*Tasks to carry out*.
1: Answer these questions using the passage on powers of attorney:
(a) What must be done to the Durable Power of Attorney for Healthcare before it is effective?
(b) For which three jurisdictions does the passage provide statutory citations?
(c) Which Virginia Code sections does the passage list for the Advance Directive for Healthcare?
2: Rewrite the passage on powers of attorney from "Similar to the" up to and including "manage your finances.", putting "specified event" in place of "triggering event".

Similar to the Durable Power of Attorney, the Durable Power of Attorney for Healthcare must be signed and witnessed before it is effective and it also can become effective upon signing or upon a “triggering event.” It is as important to carefully choose the person you want making your health decisions – including life and death decisions – as it is to chose the person to manage your finances.
Good news – you do not necessarily need an attorney to prepare either of these documents for you – you can do it yourself. However, you should talk to an attorney and financial person and health care person to be sure you understand the implications of the decisions you make. If you decide to do this yourself, be sure to consult the statutes of the state where you live, so that the document is prepared in accordance with that state’s requirements. Each state is a little different so you need to comply with the specific requirements of your state of residence. Because of the residences of our members, I am providing statutory citations for DC, Maryland and Virginia.
DC: DC Code Title 21, Chapter 21 for Durable Power of Attorney for Finances (See also §§21-2081 to 21-2085)
DC Code Title 21, Chapter 22 for Durable Power of Attorney for Healthcare
MD: MD Code, Estates and Trusts, Title 17 for Durable Power of Attorney, Subtitles 1 and 2
MD Code, Health, Title 5, Subtitle 6, Parts 1 and 2
VA VA Code §§26-72 through 26-116 generally Durable Power of Attorney
VA code §§54.1-2983.3 through 54.1-2995 Advance Directive for Healthcare
Remember, you know not the day nor the hour when the unexpected may happen. Be prepared.

*Given entries*.
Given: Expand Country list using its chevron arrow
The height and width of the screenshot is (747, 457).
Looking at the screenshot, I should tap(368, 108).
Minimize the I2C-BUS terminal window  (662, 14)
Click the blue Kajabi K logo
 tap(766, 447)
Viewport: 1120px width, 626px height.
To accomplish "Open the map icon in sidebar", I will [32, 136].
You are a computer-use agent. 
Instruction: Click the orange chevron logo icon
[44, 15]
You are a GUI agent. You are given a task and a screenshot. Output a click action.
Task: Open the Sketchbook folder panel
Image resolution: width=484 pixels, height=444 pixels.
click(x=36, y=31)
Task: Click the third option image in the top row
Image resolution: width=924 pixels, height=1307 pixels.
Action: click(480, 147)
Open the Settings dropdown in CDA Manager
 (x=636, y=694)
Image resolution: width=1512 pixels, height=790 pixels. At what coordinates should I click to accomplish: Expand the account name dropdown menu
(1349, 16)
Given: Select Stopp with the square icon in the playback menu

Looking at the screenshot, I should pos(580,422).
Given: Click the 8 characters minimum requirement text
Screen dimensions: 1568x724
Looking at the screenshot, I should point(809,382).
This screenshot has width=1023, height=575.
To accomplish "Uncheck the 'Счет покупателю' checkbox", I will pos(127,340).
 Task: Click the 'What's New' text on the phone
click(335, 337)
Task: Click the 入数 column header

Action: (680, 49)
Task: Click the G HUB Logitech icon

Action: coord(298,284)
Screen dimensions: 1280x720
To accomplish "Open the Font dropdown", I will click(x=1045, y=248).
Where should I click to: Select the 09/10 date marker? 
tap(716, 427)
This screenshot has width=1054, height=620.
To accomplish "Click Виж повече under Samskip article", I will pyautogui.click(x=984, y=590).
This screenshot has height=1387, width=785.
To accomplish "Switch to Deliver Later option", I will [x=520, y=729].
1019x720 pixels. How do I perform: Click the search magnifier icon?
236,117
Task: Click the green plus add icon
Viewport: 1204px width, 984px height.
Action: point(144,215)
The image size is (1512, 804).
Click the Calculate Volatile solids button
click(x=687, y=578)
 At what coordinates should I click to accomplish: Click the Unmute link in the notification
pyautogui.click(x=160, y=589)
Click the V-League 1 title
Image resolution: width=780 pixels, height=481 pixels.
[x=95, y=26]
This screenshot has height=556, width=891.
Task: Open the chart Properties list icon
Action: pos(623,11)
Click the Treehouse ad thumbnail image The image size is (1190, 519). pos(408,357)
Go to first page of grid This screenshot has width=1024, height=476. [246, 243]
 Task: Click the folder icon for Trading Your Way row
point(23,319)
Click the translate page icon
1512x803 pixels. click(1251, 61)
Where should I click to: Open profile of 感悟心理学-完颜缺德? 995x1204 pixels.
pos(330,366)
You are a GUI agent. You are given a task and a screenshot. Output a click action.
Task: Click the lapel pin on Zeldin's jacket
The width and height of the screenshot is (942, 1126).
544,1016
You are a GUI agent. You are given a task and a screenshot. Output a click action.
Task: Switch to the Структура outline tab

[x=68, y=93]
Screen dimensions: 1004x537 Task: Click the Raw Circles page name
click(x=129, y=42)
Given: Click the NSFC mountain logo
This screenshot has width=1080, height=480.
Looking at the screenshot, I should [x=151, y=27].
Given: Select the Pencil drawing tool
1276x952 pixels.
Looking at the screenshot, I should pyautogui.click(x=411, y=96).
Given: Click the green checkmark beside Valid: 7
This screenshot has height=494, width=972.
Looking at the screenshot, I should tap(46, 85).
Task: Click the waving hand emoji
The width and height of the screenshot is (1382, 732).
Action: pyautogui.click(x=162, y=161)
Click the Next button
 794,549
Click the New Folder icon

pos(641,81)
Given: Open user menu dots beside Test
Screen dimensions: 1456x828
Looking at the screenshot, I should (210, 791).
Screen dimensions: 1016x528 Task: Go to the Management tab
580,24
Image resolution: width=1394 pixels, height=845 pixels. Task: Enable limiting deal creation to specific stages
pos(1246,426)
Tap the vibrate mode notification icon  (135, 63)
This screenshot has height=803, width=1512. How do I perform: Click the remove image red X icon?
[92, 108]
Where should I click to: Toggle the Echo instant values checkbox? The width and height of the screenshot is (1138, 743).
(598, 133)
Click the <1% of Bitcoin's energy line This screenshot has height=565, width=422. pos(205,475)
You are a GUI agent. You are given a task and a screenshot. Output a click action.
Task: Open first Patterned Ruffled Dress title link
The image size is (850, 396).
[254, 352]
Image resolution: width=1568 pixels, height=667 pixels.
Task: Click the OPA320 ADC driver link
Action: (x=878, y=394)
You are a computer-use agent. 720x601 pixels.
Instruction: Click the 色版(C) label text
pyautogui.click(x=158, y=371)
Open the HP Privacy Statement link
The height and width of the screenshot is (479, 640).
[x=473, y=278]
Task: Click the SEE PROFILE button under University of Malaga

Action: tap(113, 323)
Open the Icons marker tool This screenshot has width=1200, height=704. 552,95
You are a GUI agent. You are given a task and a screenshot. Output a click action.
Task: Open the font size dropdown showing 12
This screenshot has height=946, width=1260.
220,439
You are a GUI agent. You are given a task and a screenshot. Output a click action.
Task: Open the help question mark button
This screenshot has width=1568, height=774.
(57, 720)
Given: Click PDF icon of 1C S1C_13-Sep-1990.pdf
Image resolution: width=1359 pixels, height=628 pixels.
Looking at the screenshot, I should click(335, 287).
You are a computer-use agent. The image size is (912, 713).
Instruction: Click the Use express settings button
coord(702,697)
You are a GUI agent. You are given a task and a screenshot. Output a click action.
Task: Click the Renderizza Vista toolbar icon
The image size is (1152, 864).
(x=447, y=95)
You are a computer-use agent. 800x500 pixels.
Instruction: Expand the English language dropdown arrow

*Numbered answers*.
1:
(a) It must be signed and witnessed.
(b) DC, Maryland and Virginia.
(c) §§54.1-2983.3 through 54.1-2995.

2:
Similar to the Durable Power of Attorney, the Durable Power of Attorney for Healthcare must be signed and witnessed before it is effective and it also can become effective upon signing or upon a “specified event.” It is as important to carefully choose the person you want making your health decisions – including life and death decisions – as it is to chose the person to manage your finances.